> **Supplied passage**

The artists themselves helped me in this effort. Graphs are very useful for modeling a set of relationships (edges) between objects (vertices). But in her work, Ascher did not consider the nature of these relations. By emphasizing the nodes of the grid, the vertices of the graph and the curves at the edges, she overlooked the ways in which the artist would move from one peak to another. While questioning the experts, I observed that, for them, the direction of the movement is as important as the nodes: the designer’s finger moves from node to node, from an initial direction to a final direction, so that the nodes play different roles when they are crossed, according to one or the other of the two possible diagonals.
To model the sand design with a graph, therefore, it is possible to create a graph in which every node of the grid is treated not as one but rather two vertices that are each assigned to a diagonal. We thus obtain a new graph—named Gmod—whose vertices are not the nodes S of the grid, as Ascher proposed, but instead the pairs (S, d).
In this graph, d is the direction taken, and each movement of the drawing that leaves from S in the direction d and arrives in S’ in the direction of d’ corresponds to an edge between the vertices (S, d) and (S’, d’). And this resulting Gmod graph is still Eulerian!
A Theorem Discovered in Drawings
In 1912 mathematician Oswald Veblen identified another characteristic of Eulerian graphs in what has since been called Veblen’s theorem: a graph is Eulerian if and only if it can be broken down into a union of disjoint cycles. In graph theory, the word “cycle” refers to a sequence of distinct consecutive edges whose start and end vertices are identical.
It turns out that the cycles of the Gmod graph correspond to those of a sand drawing, which can therefore be broken down as a disjoint union of cycles.
Does this approach distance us from sand drawers? I would argue that it does not. On the contrary, cycles can provide keys to better understanding their approach. Of the 60 or so drawings that I have collected, I have noticed that artists sometimes take breaks in their drawing when they complete a cycle. Moreover, when a sand drawer is forced to find another path (a rod in Bislama), they tend to rearrange the typical cycle order that they use in their drawing or to try to find another decomposition into cycles.
Finally, some cycles have vernacular names, which suggests that they are like building blocks for the artists. In fact, this focus on graph cycles also seems to echo the stories that accompany the drawings, which play a fundamental role in the way Vanuatu societies understand the world. In my research, I have also suggested that some cycle decompositions might be linked to the way these societies conceive of their relationship with nonhumans.
These results raise questions about the universality of mathematics and the form that math takes in other cultures. They open up perspectives for teaching mathematics as well. Since 2010 the acquisition of traditional knowledge such as sand drawing has been one of the objectives of Vanuatu schools, and it is part of a larger movement to decolonize education, much like efforts in Hawaii and in the French territory of New Caledonia. In the current school curriculum, however, no link is made between sand drawing and mathematics. To that end, Vanuatuan Pierre Metsan, a doctoral student in education at the University of New Caledonia, is studying whether the practice of sand drawing could support mathematics instruction. We can look forward to what he learns from this investigation in the years to come.

Items excerpted from a collection
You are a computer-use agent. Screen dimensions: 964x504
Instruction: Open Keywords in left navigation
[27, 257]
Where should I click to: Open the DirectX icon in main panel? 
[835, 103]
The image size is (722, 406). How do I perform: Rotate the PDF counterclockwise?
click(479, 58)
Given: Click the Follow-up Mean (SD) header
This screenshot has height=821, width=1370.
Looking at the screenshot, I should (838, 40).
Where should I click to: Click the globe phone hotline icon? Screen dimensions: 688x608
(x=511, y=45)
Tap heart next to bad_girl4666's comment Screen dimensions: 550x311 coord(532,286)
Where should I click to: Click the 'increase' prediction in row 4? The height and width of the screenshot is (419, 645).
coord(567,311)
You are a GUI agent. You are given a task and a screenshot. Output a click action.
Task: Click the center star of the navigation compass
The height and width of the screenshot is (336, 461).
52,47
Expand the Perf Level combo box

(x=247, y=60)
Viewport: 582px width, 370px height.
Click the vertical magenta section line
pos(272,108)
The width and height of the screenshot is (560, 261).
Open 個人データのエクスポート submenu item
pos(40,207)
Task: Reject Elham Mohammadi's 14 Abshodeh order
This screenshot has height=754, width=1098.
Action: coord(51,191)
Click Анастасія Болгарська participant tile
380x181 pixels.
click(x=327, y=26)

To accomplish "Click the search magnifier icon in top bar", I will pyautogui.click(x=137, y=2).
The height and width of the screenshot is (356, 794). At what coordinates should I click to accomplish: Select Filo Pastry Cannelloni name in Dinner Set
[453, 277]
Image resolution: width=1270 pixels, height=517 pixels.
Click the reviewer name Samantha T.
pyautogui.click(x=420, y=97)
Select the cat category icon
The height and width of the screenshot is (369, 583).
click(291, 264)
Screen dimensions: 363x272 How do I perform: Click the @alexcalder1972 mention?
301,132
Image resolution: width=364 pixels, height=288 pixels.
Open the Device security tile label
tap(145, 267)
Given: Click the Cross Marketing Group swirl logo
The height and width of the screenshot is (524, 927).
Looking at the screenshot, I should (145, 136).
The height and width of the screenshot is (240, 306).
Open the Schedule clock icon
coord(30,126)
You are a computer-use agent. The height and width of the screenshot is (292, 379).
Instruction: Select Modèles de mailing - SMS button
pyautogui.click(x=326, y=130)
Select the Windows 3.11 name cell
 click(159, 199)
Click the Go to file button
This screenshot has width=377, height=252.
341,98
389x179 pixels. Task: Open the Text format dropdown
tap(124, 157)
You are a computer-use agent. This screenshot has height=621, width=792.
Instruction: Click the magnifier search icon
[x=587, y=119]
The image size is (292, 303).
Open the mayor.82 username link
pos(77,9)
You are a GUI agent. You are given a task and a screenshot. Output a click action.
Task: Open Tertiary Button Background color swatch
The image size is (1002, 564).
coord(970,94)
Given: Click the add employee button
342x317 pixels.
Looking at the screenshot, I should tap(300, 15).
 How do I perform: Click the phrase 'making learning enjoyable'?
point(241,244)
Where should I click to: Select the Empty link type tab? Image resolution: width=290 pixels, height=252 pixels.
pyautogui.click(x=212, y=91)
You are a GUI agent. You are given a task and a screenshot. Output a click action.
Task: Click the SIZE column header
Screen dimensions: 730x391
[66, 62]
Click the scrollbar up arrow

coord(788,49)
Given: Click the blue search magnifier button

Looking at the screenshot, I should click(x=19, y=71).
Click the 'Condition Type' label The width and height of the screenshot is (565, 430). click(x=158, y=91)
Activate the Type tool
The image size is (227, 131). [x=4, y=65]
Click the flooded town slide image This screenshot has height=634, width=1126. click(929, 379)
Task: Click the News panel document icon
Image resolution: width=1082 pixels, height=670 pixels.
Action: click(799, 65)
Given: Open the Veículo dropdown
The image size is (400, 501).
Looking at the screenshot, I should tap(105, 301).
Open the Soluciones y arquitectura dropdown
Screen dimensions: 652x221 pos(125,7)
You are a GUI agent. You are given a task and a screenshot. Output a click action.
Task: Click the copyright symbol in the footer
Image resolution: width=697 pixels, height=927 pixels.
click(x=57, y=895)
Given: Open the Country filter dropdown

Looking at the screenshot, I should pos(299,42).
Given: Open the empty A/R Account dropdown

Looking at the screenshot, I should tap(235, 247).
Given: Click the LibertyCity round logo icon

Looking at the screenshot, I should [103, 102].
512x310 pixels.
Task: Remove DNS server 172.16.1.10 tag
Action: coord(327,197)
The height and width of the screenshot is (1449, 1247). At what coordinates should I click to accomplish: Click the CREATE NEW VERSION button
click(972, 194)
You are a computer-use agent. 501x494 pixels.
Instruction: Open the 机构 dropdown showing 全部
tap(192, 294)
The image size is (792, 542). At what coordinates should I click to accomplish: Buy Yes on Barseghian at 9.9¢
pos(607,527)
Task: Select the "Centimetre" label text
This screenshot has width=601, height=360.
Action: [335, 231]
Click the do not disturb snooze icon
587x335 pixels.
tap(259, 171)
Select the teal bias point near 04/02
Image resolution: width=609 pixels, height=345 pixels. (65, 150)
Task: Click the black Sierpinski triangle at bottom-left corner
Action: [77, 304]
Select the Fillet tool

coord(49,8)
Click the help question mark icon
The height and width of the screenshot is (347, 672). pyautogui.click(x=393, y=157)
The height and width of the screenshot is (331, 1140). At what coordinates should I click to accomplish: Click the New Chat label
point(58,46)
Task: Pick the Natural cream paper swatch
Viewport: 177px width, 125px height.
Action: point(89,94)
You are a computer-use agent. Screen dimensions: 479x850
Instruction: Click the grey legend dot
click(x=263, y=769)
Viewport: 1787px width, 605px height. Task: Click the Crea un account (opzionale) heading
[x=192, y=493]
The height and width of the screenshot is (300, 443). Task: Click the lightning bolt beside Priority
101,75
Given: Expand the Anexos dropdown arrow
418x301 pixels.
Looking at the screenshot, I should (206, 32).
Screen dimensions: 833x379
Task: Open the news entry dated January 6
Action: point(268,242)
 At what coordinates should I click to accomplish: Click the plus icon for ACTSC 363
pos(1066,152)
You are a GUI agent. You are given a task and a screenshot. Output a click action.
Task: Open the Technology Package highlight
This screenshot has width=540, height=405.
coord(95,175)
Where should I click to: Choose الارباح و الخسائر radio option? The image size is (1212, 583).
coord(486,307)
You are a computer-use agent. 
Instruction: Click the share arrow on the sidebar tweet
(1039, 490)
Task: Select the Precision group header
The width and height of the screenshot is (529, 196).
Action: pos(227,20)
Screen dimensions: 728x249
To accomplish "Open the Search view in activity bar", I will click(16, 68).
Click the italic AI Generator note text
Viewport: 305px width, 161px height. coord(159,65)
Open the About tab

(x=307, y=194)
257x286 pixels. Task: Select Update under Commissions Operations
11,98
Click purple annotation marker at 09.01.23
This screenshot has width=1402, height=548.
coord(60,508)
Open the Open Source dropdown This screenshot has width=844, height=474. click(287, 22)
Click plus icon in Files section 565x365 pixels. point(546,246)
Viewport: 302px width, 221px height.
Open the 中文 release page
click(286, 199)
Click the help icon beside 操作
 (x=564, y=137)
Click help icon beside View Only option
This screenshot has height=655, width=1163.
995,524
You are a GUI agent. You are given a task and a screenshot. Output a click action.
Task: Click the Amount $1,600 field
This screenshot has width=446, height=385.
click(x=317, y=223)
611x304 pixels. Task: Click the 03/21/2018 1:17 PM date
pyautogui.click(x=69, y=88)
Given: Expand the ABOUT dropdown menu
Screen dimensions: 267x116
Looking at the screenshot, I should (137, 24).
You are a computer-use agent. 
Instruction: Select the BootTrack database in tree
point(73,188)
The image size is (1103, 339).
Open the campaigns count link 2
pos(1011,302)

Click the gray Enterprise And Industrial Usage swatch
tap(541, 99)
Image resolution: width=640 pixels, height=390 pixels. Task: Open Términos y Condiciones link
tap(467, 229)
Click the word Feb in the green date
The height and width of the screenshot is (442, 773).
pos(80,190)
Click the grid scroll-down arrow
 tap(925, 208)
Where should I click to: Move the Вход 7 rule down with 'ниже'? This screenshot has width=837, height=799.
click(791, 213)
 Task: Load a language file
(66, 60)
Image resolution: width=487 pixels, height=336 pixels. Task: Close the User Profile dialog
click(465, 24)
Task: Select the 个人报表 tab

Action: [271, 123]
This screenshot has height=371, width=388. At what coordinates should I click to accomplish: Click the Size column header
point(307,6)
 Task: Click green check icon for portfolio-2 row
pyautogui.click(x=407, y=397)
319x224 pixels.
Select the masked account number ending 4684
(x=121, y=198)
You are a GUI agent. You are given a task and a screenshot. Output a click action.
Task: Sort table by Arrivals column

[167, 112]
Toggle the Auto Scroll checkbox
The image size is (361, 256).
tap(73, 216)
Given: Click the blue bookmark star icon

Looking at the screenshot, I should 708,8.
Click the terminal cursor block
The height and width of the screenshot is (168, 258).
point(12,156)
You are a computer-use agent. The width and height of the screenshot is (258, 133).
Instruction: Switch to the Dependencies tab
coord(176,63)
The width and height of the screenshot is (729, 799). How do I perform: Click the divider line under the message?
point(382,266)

> **Exercise set**
1. According to the sand drawing passage, in what year did Oswald Veblen identify his theorem on Eulerian graphs?
2. List every person named in the sand drawing passage.
3. Copy the sand drawing passage starting with "It turns out" and going on through "decomposition into cycles.", swapping "breaks" for "pauses".

> **Numbered answers**
1. 1912

2. Ascher, Oswald Veblen, Pierre Metsan

3.
It turns out that the cycles of the Gmod graph correspond to those of a sand drawing, which can therefore be broken down as a disjoint union of cycles.
Does this approach distance us from sand drawers? I would argue that it does not. On the contrary, cycles can provide keys to better understanding their approach. Of the 60 or so drawings that I have collected, I have noticed that artists sometimes take pauses in their drawing when they complete a cycle. Moreover, when a sand drawer is forced to find another path (a rod in Bislama), they tend to rearrange the typical cycle order that they use in their drawing or to try to find another decomposition into cycles.